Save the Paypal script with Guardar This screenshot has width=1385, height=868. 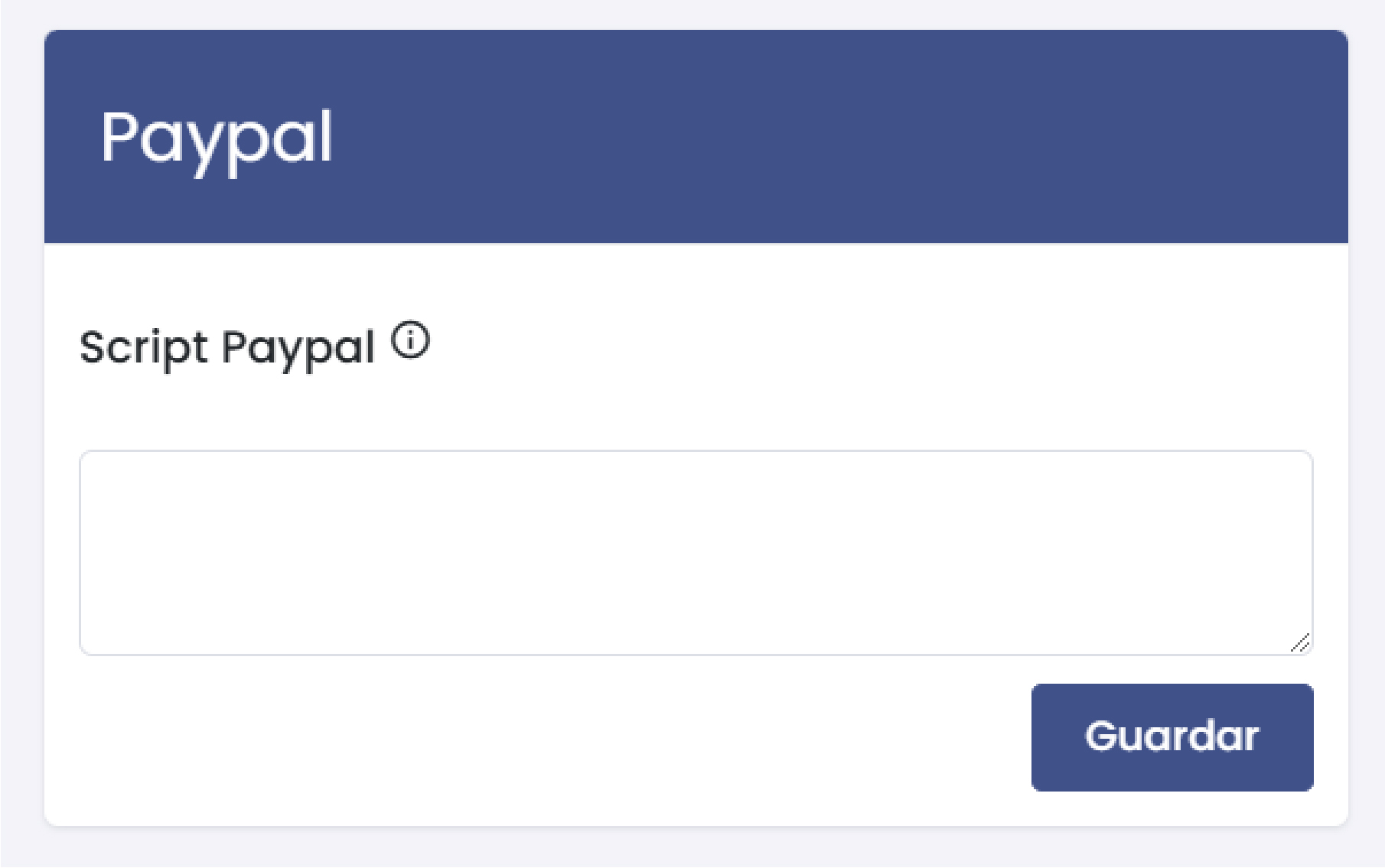pos(1172,736)
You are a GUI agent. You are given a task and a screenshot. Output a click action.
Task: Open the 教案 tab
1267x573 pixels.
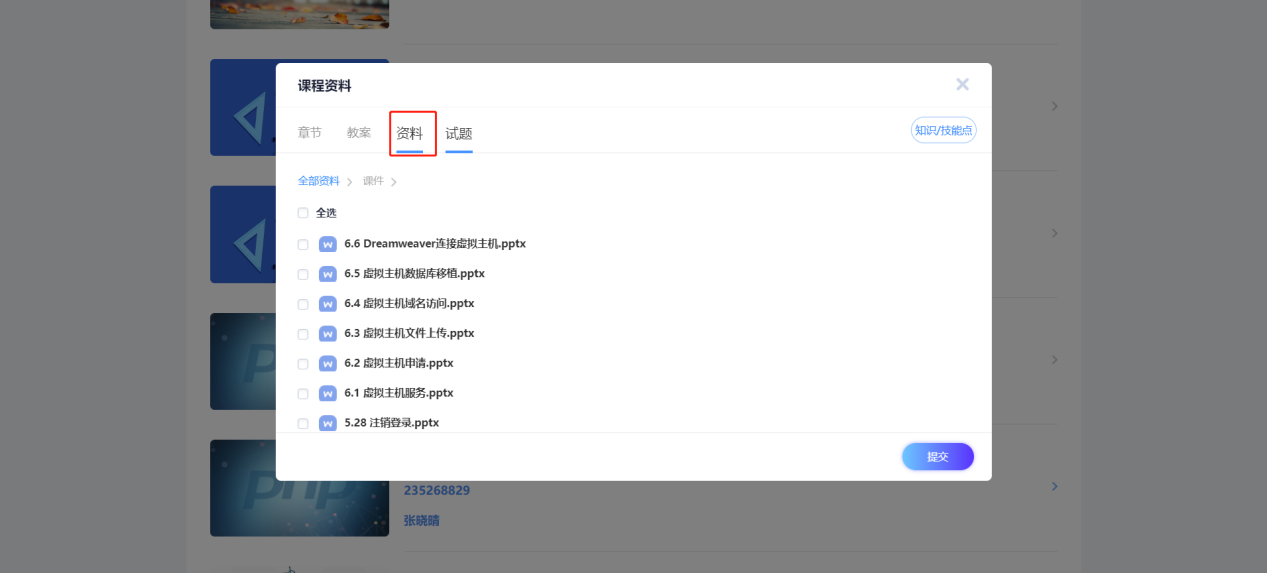click(359, 133)
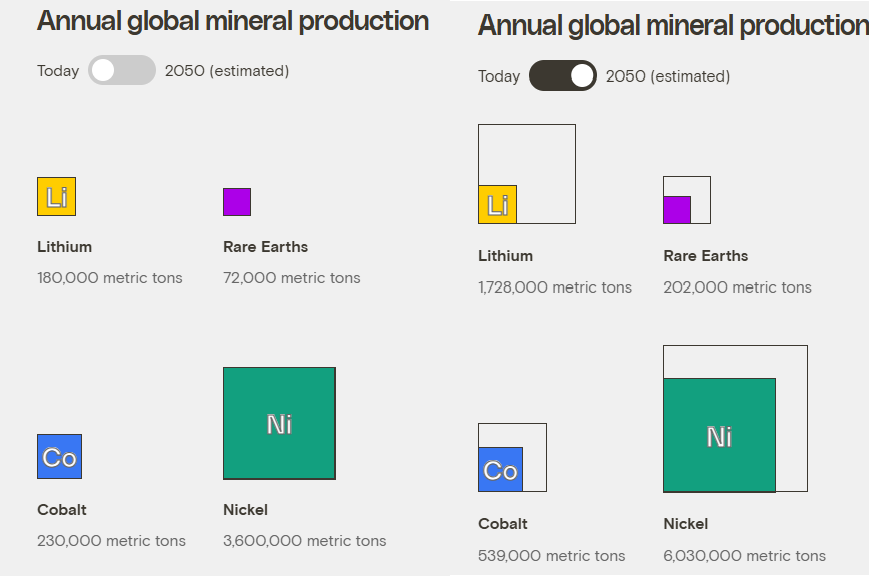Switch off the dark enabled 2050 toggle
Image resolution: width=871 pixels, height=576 pixels.
click(563, 76)
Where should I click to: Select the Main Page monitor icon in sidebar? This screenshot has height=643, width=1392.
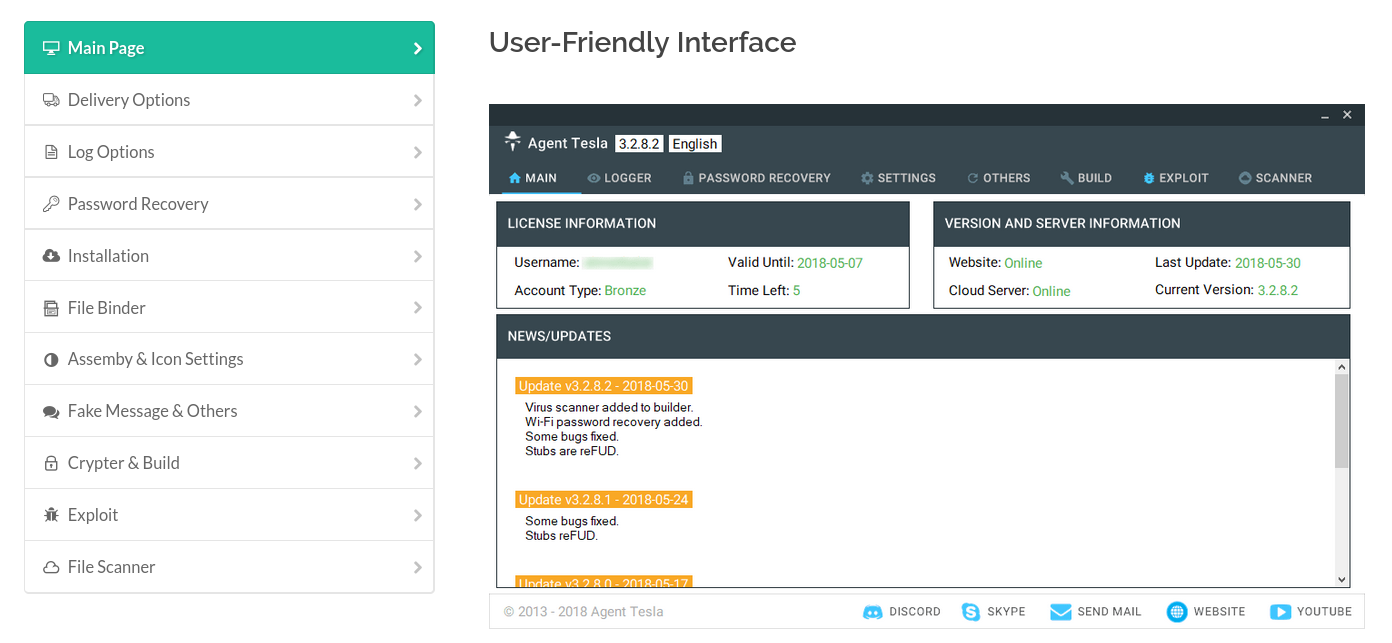point(50,47)
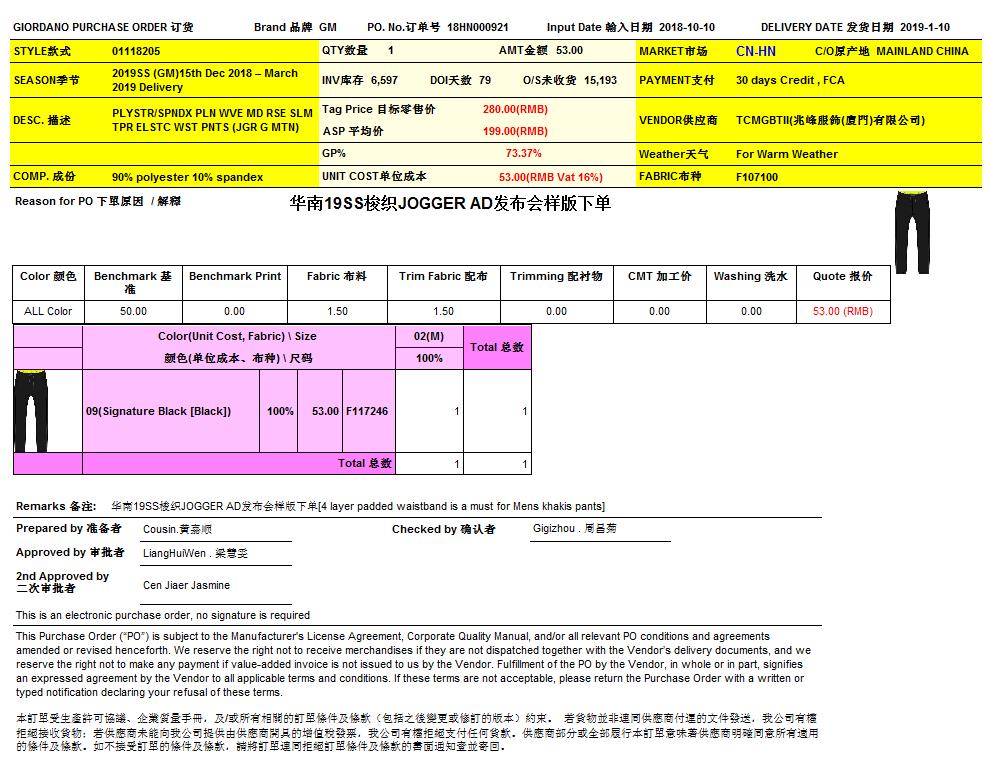Screen dimensions: 990x775
Task: Select the style number 01118205
Action: (x=136, y=51)
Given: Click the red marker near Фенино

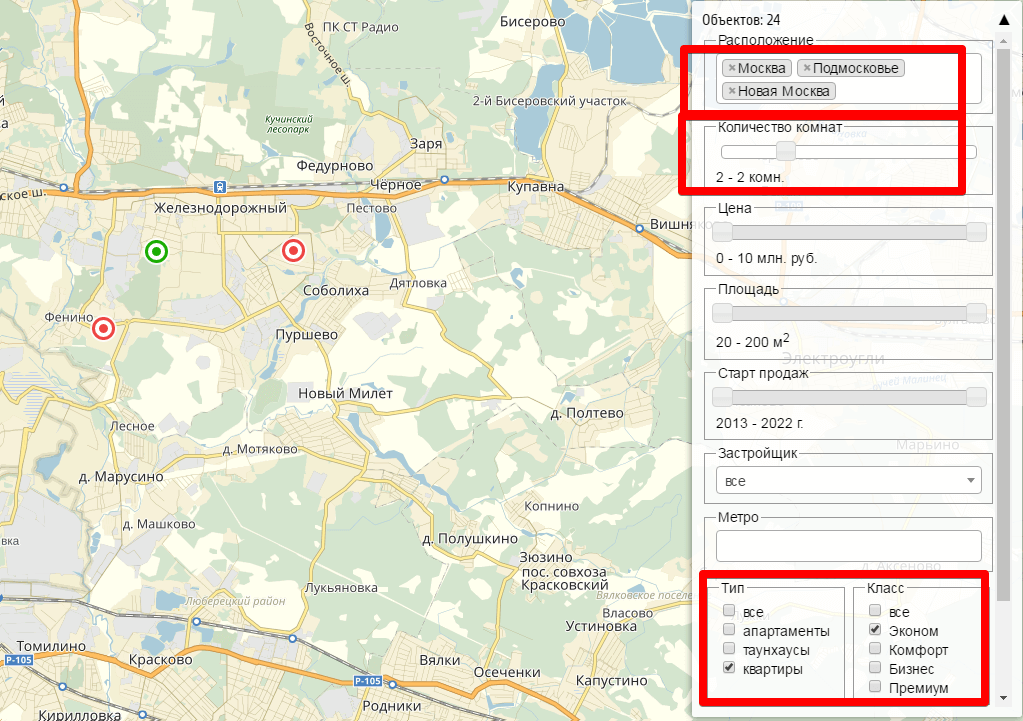Looking at the screenshot, I should [x=103, y=328].
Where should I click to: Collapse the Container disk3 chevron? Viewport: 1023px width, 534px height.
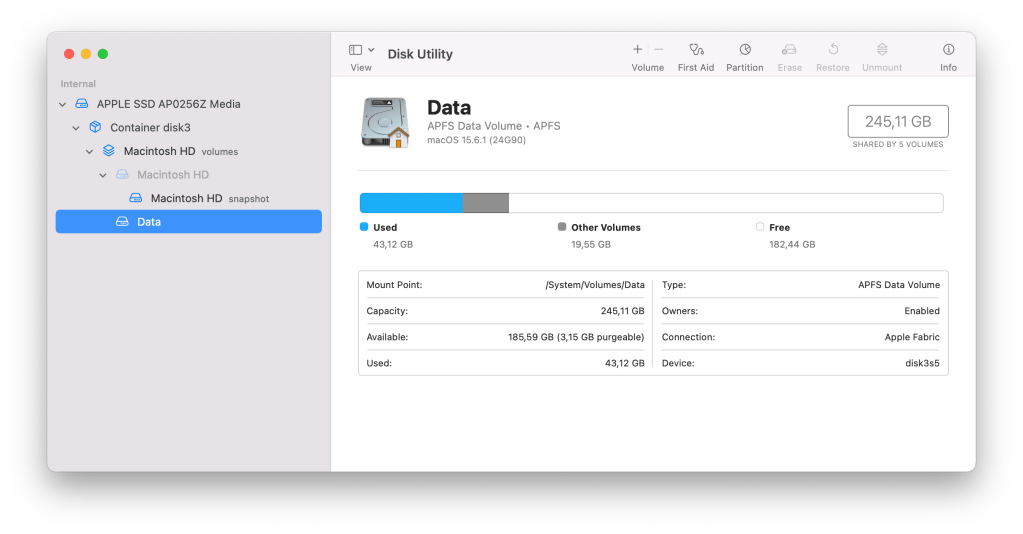pos(76,128)
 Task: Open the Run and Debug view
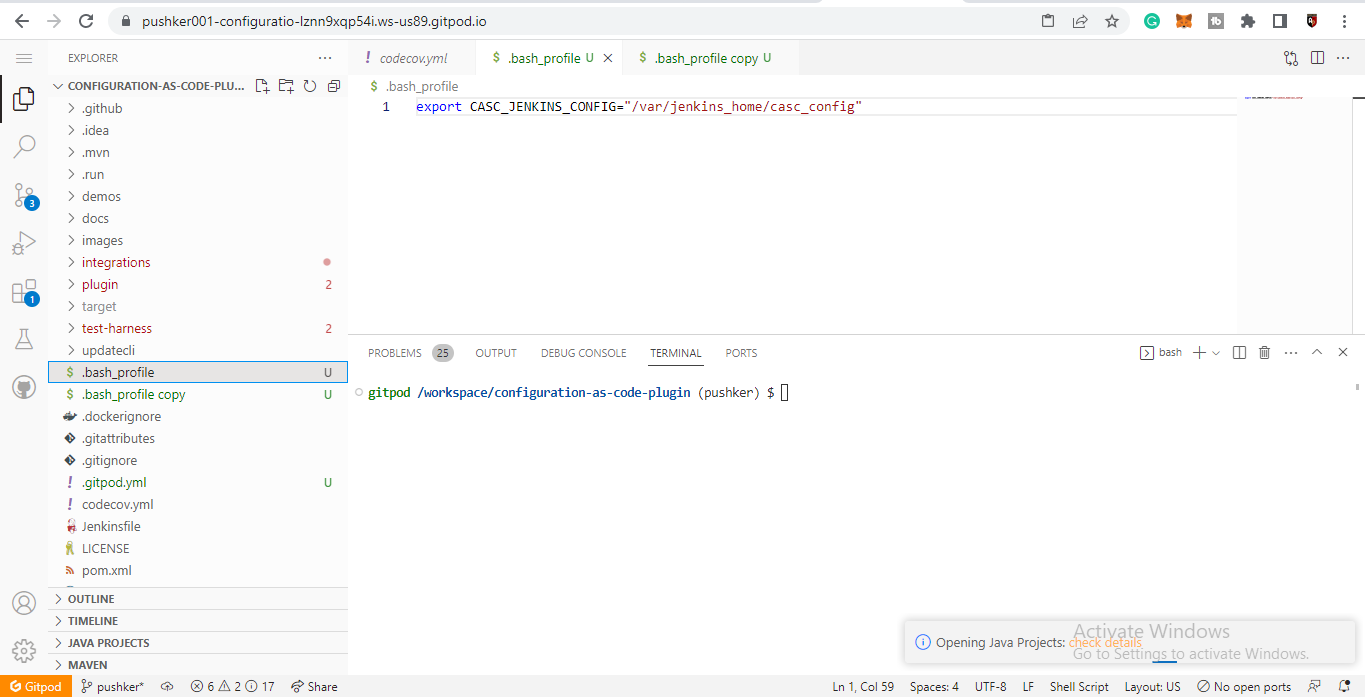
————
__YOUR ASSIGNMENT__. From the entries above, pull out each line that includes "Open".

__THE COMPLETED TASK__.
Task: Open the 教案 tab
 Task: Open the Run and Debug view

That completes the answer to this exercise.